WIPO Members Approve $410 Million Budget and Audit Committee

Here are a few highlights from the Program and Budget for 2006/2007 approved at the opening of the meetings of the Assemblies of the World Intellectual Property Organization running through October 5, 2005: According to WIPO's press release, Mrs. Carlotta Graffigna, WIPO Financial Controller, stressed that the program and budget introduced, for the first time, a policy based on budgetary balance after four consecutive biennia of budgeted deficits. "This, with no increase in the fees levied on the services provided by WIPO, no deficit, no surplus, reserves at the level set by member states, and efficiency gains in various areas," she said. Mrs. Graffigna emphasized that the financial situation of WIPO had been restored and that the financial biennium 2004/2005 will close with expenditure matching income.

Member states also approved the establishment of a WIPO Audit Committee and a WIPO Internal Audit Charter. The action was a formal response to recommendations made earlier this year by an independent U.N. Joint Inspection Unit ("JIU") team whose investigation in late 2004 found fault with WIPO’s practices.

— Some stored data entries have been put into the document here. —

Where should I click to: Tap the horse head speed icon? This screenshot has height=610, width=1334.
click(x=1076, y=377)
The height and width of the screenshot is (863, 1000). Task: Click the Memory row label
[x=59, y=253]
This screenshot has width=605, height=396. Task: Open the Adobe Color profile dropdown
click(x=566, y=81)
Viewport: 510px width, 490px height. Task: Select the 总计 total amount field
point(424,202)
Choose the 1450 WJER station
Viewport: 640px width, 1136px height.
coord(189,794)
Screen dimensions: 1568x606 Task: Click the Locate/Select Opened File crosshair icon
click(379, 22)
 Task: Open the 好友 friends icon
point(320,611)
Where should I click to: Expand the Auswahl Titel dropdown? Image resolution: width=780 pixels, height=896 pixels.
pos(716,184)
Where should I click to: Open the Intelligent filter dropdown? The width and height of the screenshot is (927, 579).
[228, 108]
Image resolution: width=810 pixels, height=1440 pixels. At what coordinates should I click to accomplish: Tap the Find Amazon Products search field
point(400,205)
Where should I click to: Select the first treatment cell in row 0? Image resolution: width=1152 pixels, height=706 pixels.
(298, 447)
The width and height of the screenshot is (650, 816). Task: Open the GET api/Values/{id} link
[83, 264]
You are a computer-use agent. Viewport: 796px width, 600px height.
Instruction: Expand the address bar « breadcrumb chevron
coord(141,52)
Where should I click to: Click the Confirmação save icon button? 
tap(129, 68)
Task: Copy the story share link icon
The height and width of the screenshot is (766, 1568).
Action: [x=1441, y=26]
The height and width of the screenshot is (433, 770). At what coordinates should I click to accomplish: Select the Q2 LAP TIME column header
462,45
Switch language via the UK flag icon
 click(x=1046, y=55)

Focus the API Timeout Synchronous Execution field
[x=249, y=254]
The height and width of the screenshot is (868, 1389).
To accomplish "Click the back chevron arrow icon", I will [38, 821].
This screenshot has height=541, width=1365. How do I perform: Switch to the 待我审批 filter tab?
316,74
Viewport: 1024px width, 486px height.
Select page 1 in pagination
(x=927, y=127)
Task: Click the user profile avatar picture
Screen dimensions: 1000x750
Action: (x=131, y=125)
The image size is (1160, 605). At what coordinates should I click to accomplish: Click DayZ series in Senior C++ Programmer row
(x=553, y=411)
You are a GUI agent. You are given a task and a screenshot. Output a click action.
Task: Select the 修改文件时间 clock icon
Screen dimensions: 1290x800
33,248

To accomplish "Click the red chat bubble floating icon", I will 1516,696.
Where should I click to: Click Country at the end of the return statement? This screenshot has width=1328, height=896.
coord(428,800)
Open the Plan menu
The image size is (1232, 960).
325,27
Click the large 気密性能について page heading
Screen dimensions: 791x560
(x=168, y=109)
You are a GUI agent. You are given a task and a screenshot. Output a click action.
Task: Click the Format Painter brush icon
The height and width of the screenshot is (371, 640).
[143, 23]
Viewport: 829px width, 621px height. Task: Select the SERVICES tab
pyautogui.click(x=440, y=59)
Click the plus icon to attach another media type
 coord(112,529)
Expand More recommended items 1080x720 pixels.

According to William New writing for Intellectual Property Watch on October 2, 2005, JIU Inspector M. Deborah Wynes told the WIPO General Assemblies on 30 September that the Director General should hire independent external experts to perform a “desk-by-desk” needs assessment of the organisation’s human and financial resources. She also recommended approval of a 2006-2007 budget at the 2004-2005 level, and urgent consultations with other organisations such as the European Patent Office to determine the cost of processing applications under WIPO’s Patent Cooperation Treaty, its chief source of revenue.

Another recommendation was to limit transfers between programmes to five percent of the smaller programme involved. Wynes told the General Assembly on September 30, 2005 that the Director General should not have the ability to transfer up to five percent of the entire WIPO budget from one section to another, as even the U.N. Secretary General does not have the authority to transfer any funds. The concern at the U.N. level is that it is “tantamount to changing political priorities,” she said.

On personnel, the JIU recommended an immediate hiring freeze, an end to the transfer of positions with posts, approval of post reclassifications via the budget process, and the establishment of a comprehensive human resources strategy.

Uta Harnischfeger writing for The Associated Press on October 7, 2005 reported that the audit was precipitated by allegations of mismanagement and bribery, the latest of which concern the award of a contract for a building project at WIPO's headquarters in Geneva. The allegations center on Michael Wilson, a Ghanaian businessman and former vice president of Cotecna, a Swiss company mentioned in the investigation into the United Nations' oil-for-food scandal. Other allegations of mismanagement have been raised this year by media. The Geneva-based daily Le Temps has accused WIPO of wasting over 100 million Swiss francs (US$77 million; euro64.5 million) between 1998 and 2003 on two computer projects that were later discreetly abandoned. Other accusations have surfaced over the financing of a swimming pool on Idris' property.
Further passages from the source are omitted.